Josh Sosland, PortraitJosh Sosland, Editor of Milling & Baking News. 

KANSAS CITY For the last 10 years, the ketogenic diet has been the most visible version of low-carbohydrate dieting in the United States. A range of developments in recent months suggest the keto diet, and other fad diets, may be in decline.

A strong negative signal from a food company about the sustainability of the keto diet fad emerged in connection with the quarterly financial results of The Hain Celestial Group, Inc. A little more than a year after Hain Celestial acquired the Parmcrisps and Thinsters snack brands for $259 million, the company in its third quarter ended March 31 wrote off $156.6 million of its investment. The acquired brands experienced a significant drop in distribution, but Wendy P. Davidson, the company’s new president and chief executive officer, cited another reason for slashing the value of the acquisition.

“We believe in the better-for-you snacking category, absolutely, and this was a play in better-for-you snacking, certainly in high protein,” Ms. Davidson said. “So, all of the consumer trends from that standpoint were correct. Where we potentially got it wrong … is the reliance on keto as a diet relative to Parmcrisps and the subsequent decline in the keto category.”

A high-fat, low-carbohydrate regimen, the ketogenic diet gained popularity gradually and steadily during the 2010s about a decade after the Atkins Diet experienced a more abrupt bubble and bust. In The ketogenic diet has roots dating back much earlier than Atkins. The diet was developed about a century ago by Dr. Russell Wilder of the Mayo Clinic as a therapeutic treatment for pediatric epilepsy. Forcing the body to burn fat rather than carbohydrates, keto dieting leads the body to create elevated levels of ketone bodies, inducing a state known as “ketosis.” The treatment helped prevent seizures and was popular for decades until anticonvulsant drugs were introduced.

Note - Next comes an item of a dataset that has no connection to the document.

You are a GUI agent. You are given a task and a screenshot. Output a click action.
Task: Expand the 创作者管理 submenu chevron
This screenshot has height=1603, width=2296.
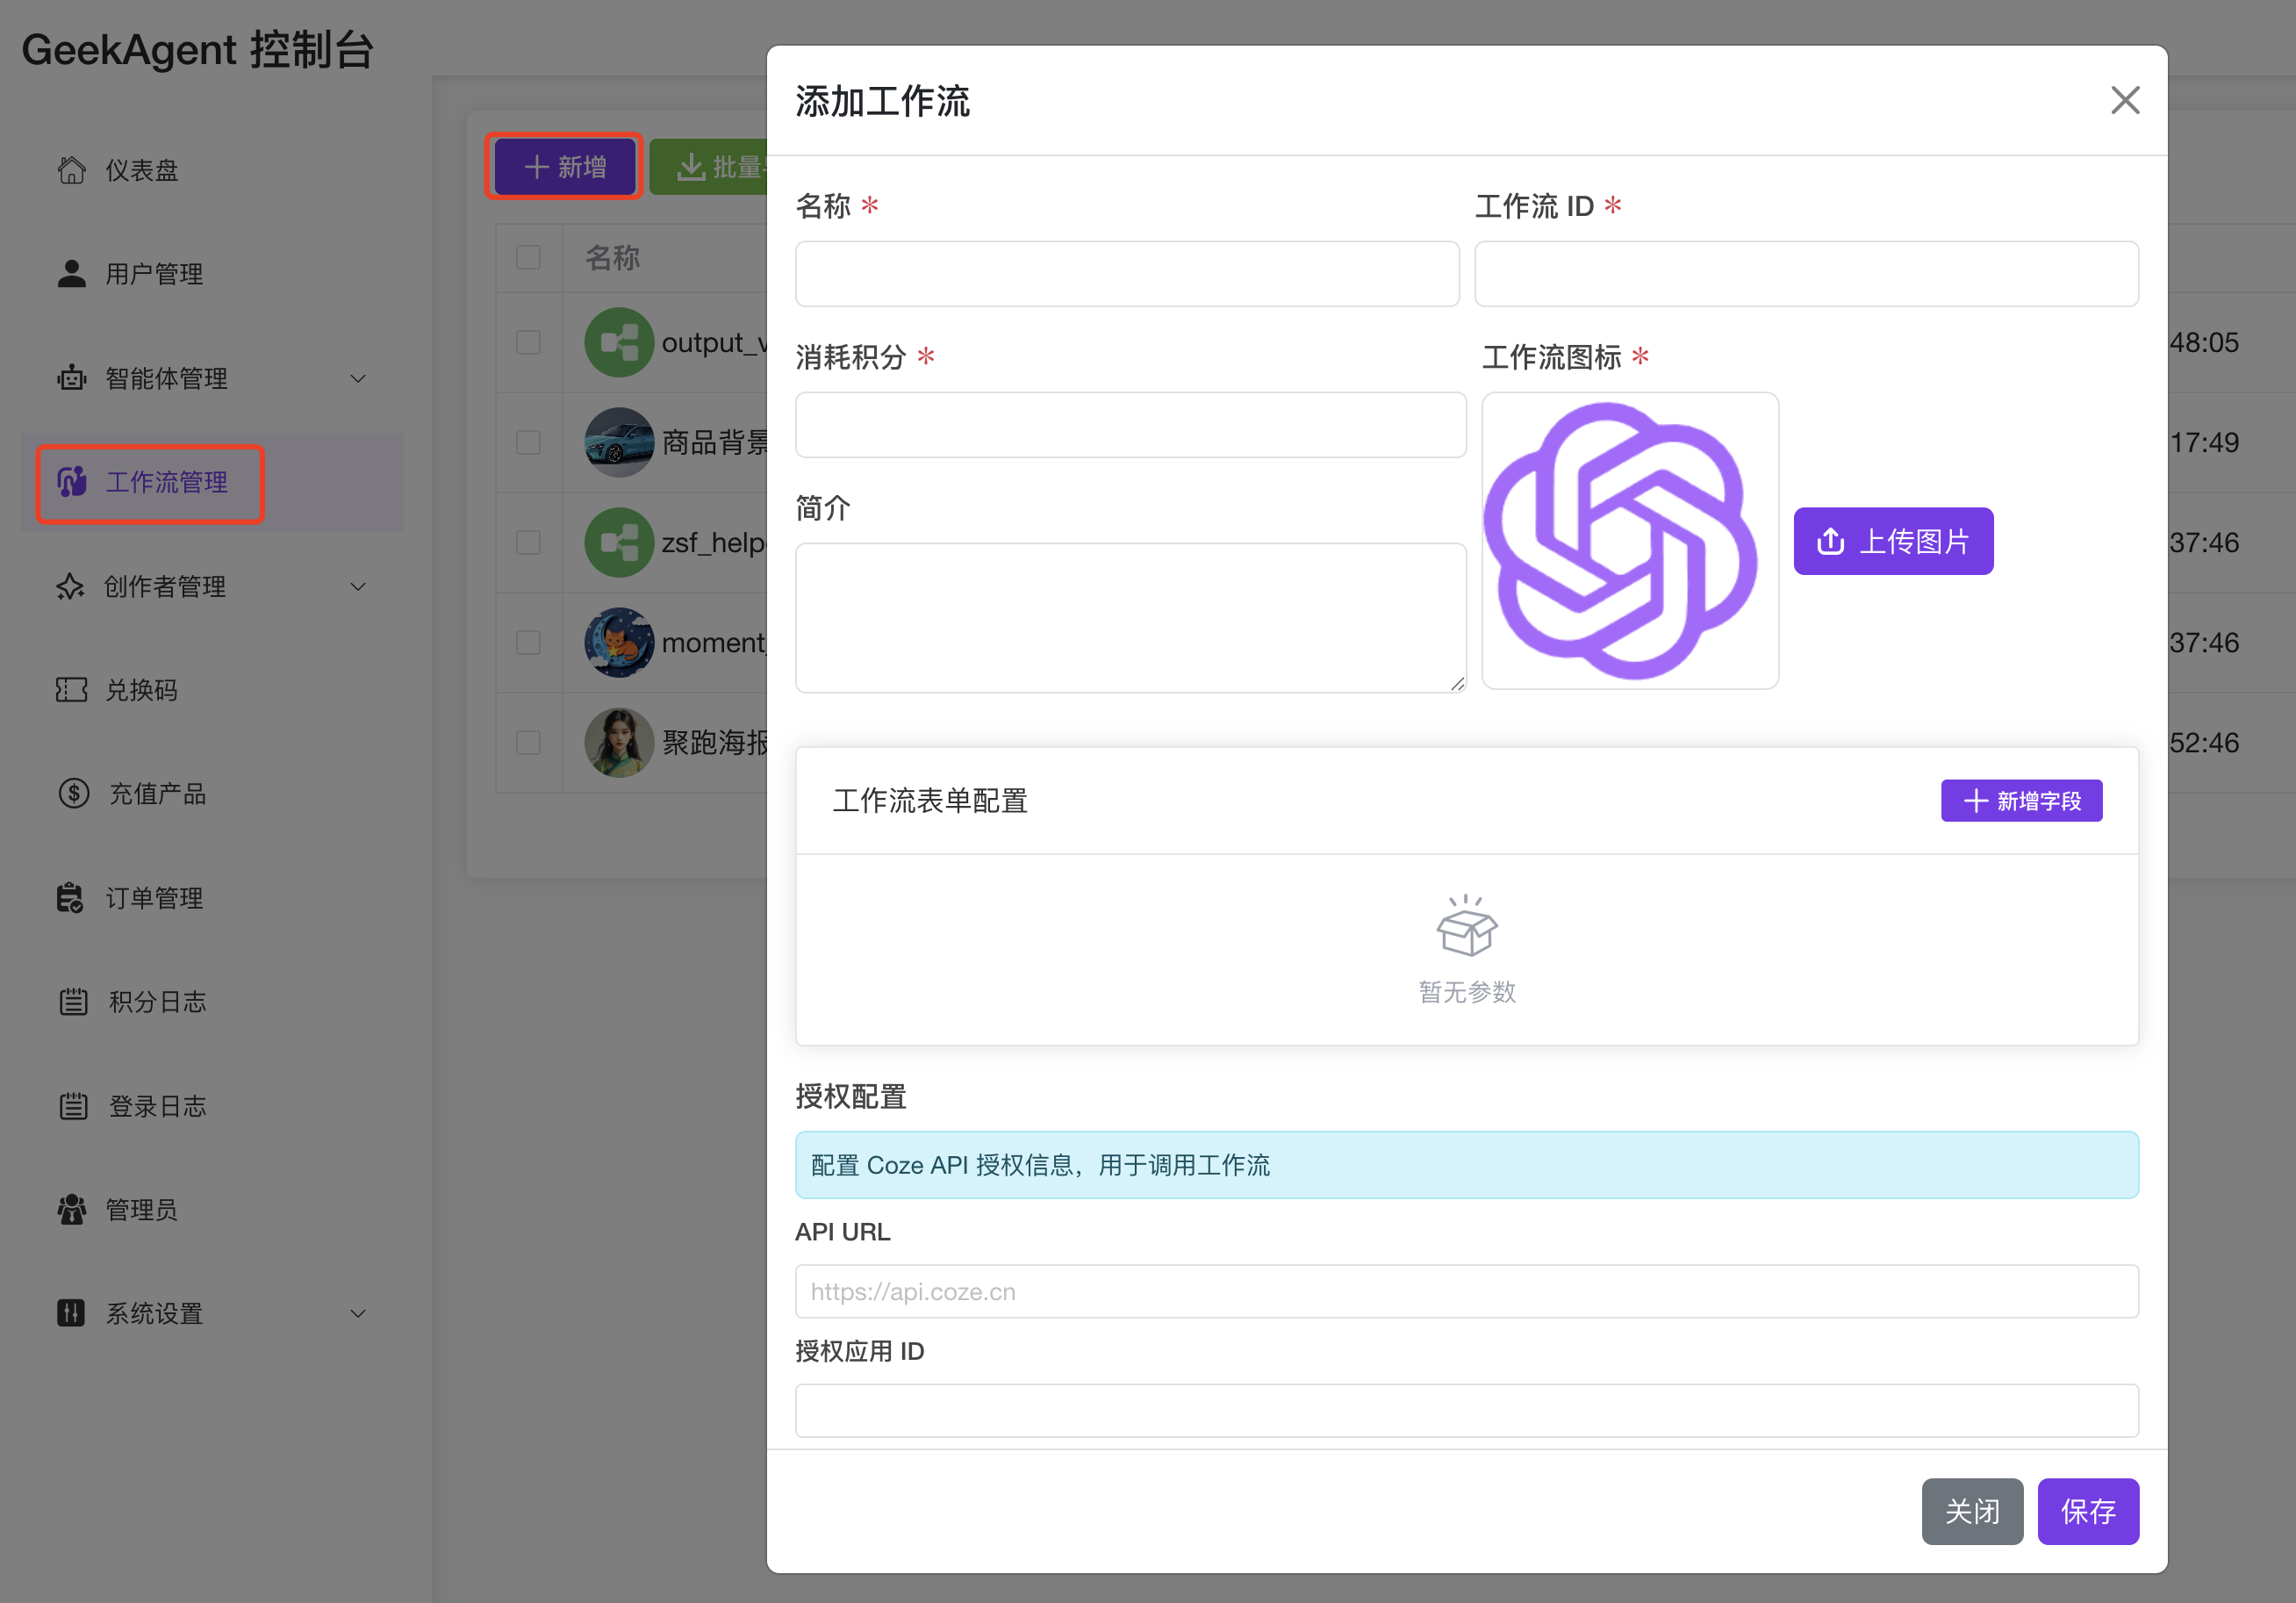358,586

Not all signals have been negative for the keto diet. The International Food Information Council’s 2022 Food and Health Survey showed a slight uptick in the percentage of respondents saying they follow a keto diet, to 7% from 5% in in 2021. The latest figures, issued last week, showed a drop in 2022 to 4%. Google search data trends show interest in the keto diet in a steady and steep decline. From a peak in January 2019, searches of the term “keto” were down 66% in February 2022 and down 77% in May 2023.

The nutrition community continues to encourage the public to avoid keto and other diets that heavily limit intake of carbohydrates. In a statement published in the scientific journal Circulation in May, researchers from the American Heart Association said such diets “even when followed optimally, promote restriction of food groups that are considered essential features of a heart-healthy diet.” The AHA also characterized keto dieting as highly unpleasant. “Many individuals experience ‘keto flu’ with a constellation of symptoms, including headache, fatigue, difficulty sleeping, irritability, nausea, and constipation, at the beginning of the diet, which may be a deterrent for continuation,” the researchers said.

Just as pharmaceuticals undercut keto dieting as an epilepsy treatment, drugs appear to be doing the same for keto and other fad diets as weight-loss strategies. Diets fail to bring sustained weight loss for most dieters, but a new class of drugs appears to be effective at helping patients shed weight. Semaglutide, a medication for the treatment of Type 2 diabetes, has become wildly popular as an anti-obesity treatment. Supplies of the medication, sold under the brand name Ozempic, have become scarce. Its maker, Novo A/S, in 2021 introduced another version of the drug under the brand name Wegovy specifically targeting obesity. The medications work by suppressing appetite.

Carbohydrate avoidance certainly will not go away overnight. Additionally, increased uptake of appetite suppressing medications may have a negative macro effect across the food industry broadly in a country in which the population widely overconsumes. Still, grain-based foods should be grateful for just about anything that helps eliminate the industry’s longstanding nemesis — fad dieting.